Reputation: 57266
I have a page tagged with multiple tags with the keyword I am searching and sometimes it is not tagged with that keyword, so when it has that tags, it will return a result like this below,
query,
SELECT*
FROM root_pages AS p
LEFT JOIN root_mm_pages_tags AS mm
ON mm.page_id = p.page_id
LEFT JOIN root_tags AS t
ON t.tag_id = mm.tag_id
AND t.tag_name LIKE '%story%'
WHERE p.page_title LIKE '%article title 8%'
AND p.page_hide != '1'
ORDER BY (t.tag_name+0) ASC
result,
page_id page_url tag_name
17 article title 8 NULL
17 article title 8 NULL
17 article title 8 sys-rsv-story-1
so I have to use GROUP BY
to solve this problem,
SELECT*
FROM root_pages AS p
LEFT JOIN root_mm_pages_tags AS mm
ON mm.page_id = p.page_id
LEFT JOIN root_tags AS t
ON t.tag_id = mm.tag_id
AND t.tag_name LIKE '%story%'
WHERE p.page_title LIKE '%article title 8%'
AND p.page_hide != '1'
GROUP BY p.page_id
ORDER BY (t.tag_name+0) ASC
and it returns something like this,
page_id page_url tag_name
17 article title 8 NULL
But I am after this result which it has the keyword that I am searching for,
page_id page_url tag_name
17 article title 8 sys-rsv-story-1
So, is it possible to group a result by a keyword? Or other better queries to archive this?
Also, it should not return the result if that keyword isn't there, but it still does,
page_id page_url tag_name
17 article title 8 NULL
17 article title 8 NULL
EDIT:
My new solution,
SELECT*
FROM root_pages AS p
INNER JOIN root_mm_pages_tags AS mm
ON mm.page_id = p.page_id
INNER JOIN root_tags AS t
ON t.tag_id = mm.tag_id
WHERE p.page_title LIKE '%{group1}%'
AND t.tag_name LIKE '%story%'
AND p.page_hide != '1'
AND EXISTS (
SELECT page_url
FROM root_pages AS p
LEFT JOIN root_mm_pages_tags AS mm
ON mm.page_id = p.page_id
LEFT JOIN root_tags AS t
ON t.tag_id = mm.tag_id
WHERE page_url = 'article title 1d'
AND t.tag_name LIKE '%story%'
AND p.page_hide != '1'
)
----------------------------------------
> GIVEN INSTRUCTION
In the SQL question above, which tag name appears in the single result row that the writer wants to obtain?

> SUPPLIED DATA
----------------------------------------
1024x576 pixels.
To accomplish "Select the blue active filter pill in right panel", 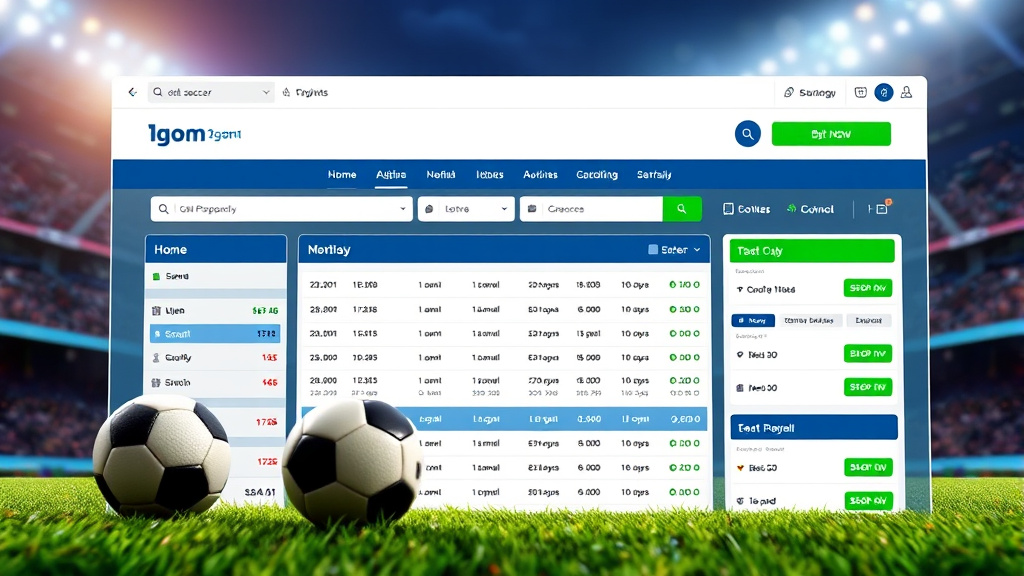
----------------------------------------
> EXPECTED ANSWER
sys-rsv-story-1